**ACTIVITY**:
With the line containing "Open options chevron on spicehead's tweet" as the start and the line containing "Screen dimensions: 1876x1982" as the end, transcribe that span of the entries below exactly, including both.

**Collected data entries**:
***

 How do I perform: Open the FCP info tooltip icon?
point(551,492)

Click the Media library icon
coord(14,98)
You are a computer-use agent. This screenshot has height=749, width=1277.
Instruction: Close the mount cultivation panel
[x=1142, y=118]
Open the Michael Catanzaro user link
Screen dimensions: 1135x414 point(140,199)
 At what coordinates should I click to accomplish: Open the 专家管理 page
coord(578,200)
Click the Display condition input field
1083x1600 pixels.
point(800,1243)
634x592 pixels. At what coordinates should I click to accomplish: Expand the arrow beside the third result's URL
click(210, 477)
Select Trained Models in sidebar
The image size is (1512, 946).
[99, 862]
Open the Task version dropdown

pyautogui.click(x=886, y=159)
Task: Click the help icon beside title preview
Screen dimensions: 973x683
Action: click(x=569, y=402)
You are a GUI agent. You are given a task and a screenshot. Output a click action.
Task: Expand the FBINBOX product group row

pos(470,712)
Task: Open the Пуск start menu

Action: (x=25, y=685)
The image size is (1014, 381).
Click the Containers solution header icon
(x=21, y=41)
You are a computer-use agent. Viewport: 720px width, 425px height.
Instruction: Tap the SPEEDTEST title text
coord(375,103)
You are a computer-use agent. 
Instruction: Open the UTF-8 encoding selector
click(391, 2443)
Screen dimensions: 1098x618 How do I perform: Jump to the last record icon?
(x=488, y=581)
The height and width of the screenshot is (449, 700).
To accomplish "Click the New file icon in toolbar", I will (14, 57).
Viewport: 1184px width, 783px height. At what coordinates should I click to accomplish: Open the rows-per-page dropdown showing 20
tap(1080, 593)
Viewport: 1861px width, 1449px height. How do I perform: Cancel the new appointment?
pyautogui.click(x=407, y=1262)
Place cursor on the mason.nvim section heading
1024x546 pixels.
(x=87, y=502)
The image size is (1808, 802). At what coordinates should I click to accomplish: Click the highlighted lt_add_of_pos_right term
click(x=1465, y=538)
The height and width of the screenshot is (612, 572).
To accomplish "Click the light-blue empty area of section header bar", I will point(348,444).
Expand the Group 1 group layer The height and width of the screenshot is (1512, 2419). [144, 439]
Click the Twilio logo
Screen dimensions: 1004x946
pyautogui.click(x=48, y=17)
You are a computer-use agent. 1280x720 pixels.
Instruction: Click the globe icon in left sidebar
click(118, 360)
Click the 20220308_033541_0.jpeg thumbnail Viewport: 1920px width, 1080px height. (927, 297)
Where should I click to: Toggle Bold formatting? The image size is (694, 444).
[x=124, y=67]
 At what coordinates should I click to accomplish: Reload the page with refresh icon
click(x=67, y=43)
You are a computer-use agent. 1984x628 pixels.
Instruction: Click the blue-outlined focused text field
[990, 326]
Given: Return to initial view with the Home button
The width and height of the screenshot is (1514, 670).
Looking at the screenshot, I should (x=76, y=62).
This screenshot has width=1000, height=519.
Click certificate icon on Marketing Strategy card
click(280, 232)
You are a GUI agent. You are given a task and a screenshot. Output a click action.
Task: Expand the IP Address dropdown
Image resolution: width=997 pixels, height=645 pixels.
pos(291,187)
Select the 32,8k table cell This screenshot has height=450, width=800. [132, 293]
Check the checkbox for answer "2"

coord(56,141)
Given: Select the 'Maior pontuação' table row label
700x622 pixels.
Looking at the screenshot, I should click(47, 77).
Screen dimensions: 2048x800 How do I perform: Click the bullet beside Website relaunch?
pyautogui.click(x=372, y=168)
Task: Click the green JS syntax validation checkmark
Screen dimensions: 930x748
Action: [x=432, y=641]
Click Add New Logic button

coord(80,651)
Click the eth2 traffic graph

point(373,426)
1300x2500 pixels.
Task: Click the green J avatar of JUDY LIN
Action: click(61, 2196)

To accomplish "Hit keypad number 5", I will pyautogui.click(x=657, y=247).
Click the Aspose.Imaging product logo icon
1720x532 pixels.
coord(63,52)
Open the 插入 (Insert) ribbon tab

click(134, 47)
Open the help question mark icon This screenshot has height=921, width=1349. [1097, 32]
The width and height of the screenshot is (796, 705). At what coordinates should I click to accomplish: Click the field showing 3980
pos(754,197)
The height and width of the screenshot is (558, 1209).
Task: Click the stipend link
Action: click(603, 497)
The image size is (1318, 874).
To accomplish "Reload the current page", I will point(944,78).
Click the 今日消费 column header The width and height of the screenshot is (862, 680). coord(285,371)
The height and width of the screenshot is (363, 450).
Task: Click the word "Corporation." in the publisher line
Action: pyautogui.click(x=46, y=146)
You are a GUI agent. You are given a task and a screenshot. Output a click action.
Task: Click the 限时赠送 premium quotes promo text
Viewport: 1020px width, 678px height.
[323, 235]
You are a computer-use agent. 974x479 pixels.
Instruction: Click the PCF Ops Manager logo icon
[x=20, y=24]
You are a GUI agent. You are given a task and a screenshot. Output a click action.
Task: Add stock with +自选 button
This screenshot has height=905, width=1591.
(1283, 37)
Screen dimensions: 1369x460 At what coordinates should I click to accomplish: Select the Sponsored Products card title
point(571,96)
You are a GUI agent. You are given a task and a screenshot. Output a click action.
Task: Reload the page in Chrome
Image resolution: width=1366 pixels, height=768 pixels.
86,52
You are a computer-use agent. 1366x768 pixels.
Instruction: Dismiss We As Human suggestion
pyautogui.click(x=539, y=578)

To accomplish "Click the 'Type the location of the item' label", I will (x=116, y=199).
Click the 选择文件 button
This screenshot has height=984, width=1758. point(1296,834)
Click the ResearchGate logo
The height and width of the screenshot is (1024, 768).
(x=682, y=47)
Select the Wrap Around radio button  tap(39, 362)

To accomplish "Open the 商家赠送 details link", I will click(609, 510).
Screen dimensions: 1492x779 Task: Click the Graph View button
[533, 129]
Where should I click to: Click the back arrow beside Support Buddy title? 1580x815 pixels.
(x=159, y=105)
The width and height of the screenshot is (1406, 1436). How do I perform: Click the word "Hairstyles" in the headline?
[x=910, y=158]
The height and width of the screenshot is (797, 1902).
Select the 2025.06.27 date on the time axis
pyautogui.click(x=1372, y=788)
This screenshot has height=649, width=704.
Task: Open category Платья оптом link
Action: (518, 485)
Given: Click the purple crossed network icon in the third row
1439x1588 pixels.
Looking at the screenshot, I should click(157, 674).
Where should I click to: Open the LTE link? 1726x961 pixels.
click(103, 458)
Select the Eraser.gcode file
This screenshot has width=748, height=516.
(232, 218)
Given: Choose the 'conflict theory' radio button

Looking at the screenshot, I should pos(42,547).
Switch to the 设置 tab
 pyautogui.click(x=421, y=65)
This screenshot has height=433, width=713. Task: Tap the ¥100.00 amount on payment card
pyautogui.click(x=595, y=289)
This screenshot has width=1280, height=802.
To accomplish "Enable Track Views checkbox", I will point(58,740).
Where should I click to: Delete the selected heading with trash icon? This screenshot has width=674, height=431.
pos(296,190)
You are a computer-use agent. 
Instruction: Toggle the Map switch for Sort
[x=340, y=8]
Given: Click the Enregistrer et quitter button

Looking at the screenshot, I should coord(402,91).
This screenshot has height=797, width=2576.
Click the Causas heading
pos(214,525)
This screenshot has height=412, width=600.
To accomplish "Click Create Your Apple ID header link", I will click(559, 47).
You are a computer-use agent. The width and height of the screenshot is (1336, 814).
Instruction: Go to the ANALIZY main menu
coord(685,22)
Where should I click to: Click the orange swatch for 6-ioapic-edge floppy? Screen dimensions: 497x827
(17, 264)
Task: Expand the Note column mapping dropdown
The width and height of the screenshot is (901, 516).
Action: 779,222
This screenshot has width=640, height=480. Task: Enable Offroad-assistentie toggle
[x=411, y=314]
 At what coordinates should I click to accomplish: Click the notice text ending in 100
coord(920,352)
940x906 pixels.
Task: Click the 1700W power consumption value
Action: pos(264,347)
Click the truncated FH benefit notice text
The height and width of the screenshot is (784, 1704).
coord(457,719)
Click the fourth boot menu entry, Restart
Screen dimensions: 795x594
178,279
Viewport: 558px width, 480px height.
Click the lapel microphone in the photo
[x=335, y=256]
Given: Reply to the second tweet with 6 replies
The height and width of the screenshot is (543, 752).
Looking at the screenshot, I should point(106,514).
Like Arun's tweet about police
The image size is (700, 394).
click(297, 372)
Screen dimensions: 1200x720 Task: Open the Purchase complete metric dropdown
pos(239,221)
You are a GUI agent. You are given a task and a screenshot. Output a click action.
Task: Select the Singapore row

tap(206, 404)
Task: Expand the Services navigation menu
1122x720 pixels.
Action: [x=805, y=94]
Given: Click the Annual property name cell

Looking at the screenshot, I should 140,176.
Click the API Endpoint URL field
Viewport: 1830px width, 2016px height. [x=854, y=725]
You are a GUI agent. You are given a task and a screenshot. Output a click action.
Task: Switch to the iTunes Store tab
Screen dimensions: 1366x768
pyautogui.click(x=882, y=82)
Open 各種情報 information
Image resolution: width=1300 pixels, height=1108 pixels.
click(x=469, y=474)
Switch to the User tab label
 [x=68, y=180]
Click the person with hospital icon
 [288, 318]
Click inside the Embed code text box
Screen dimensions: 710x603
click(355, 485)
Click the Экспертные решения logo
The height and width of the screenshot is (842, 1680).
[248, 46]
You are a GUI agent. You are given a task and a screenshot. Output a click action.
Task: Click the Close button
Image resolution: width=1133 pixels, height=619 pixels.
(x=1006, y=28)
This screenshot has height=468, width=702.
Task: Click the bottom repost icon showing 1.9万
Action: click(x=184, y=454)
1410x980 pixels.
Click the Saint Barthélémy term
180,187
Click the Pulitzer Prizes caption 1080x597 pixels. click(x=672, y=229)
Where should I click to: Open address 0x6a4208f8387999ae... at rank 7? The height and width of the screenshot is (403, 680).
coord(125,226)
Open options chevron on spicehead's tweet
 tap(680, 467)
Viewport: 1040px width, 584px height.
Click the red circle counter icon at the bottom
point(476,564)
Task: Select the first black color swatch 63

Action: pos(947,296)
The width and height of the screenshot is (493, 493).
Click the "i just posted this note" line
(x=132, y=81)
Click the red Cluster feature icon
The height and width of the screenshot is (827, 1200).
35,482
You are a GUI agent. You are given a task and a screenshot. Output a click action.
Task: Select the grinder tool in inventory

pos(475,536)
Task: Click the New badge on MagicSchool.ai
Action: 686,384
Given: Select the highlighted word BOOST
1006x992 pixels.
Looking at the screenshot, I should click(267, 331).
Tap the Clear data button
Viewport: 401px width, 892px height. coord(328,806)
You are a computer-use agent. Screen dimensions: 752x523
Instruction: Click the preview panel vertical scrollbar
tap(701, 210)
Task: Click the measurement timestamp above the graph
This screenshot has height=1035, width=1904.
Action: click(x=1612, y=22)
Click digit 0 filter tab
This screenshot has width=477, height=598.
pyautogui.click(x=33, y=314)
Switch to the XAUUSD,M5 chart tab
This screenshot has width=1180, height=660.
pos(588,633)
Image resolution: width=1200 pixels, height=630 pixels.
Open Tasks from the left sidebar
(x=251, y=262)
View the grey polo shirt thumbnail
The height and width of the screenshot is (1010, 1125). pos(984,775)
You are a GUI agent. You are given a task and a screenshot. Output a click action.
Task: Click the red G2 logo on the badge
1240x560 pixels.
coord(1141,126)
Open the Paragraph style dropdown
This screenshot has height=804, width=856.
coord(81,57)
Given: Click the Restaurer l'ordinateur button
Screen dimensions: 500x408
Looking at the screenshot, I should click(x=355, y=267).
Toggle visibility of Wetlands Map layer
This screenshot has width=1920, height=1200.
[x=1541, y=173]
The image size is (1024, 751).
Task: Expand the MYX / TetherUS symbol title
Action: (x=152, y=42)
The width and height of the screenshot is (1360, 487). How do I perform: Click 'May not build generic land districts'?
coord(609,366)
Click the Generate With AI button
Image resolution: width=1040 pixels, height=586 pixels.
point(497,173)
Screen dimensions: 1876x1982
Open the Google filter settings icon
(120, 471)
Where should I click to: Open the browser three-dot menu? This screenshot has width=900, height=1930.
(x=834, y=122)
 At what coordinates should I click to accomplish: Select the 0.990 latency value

***

**EXERCISE ANSWER**:
Open options chevron on spicehead's tweet
 tap(680, 467)
Viewport: 1040px width, 584px height.
Click the red circle counter icon at the bottom
point(476,564)
Task: Select the first black color swatch 63

Action: pos(947,296)
The width and height of the screenshot is (493, 493).
Click the "i just posted this note" line
(x=132, y=81)
Click the red Cluster feature icon
The height and width of the screenshot is (827, 1200).
35,482
You are a GUI agent. You are given a task and a screenshot. Output a click action.
Task: Select the grinder tool in inventory

pos(475,536)
Task: Click the New badge on MagicSchool.ai
Action: 686,384
Given: Select the highlighted word BOOST
1006x992 pixels.
Looking at the screenshot, I should click(267, 331).
Tap the Clear data button
Viewport: 401px width, 892px height. coord(328,806)
You are a computer-use agent. Screen dimensions: 752x523
Instruction: Click the preview panel vertical scrollbar
tap(701, 210)
Task: Click the measurement timestamp above the graph
This screenshot has height=1035, width=1904.
Action: click(x=1612, y=22)
Click digit 0 filter tab
This screenshot has width=477, height=598.
pyautogui.click(x=33, y=314)
Switch to the XAUUSD,M5 chart tab
This screenshot has width=1180, height=660.
pos(588,633)
Image resolution: width=1200 pixels, height=630 pixels.
Open Tasks from the left sidebar
(x=251, y=262)
View the grey polo shirt thumbnail
The height and width of the screenshot is (1010, 1125). pos(984,775)
You are a GUI agent. You are given a task and a screenshot. Output a click action.
Task: Click the red G2 logo on the badge
1240x560 pixels.
coord(1141,126)
Open the Paragraph style dropdown
This screenshot has height=804, width=856.
coord(81,57)
Given: Click the Restaurer l'ordinateur button
Screen dimensions: 500x408
Looking at the screenshot, I should click(x=355, y=267).
Toggle visibility of Wetlands Map layer
This screenshot has width=1920, height=1200.
[x=1541, y=173]
The image size is (1024, 751).
Task: Expand the MYX / TetherUS symbol title
Action: (x=152, y=42)
The width and height of the screenshot is (1360, 487). How do I perform: Click 'May not build generic land districts'?
coord(609,366)
Click the Generate With AI button
Image resolution: width=1040 pixels, height=586 pixels.
point(497,173)
Screen dimensions: 1876x1982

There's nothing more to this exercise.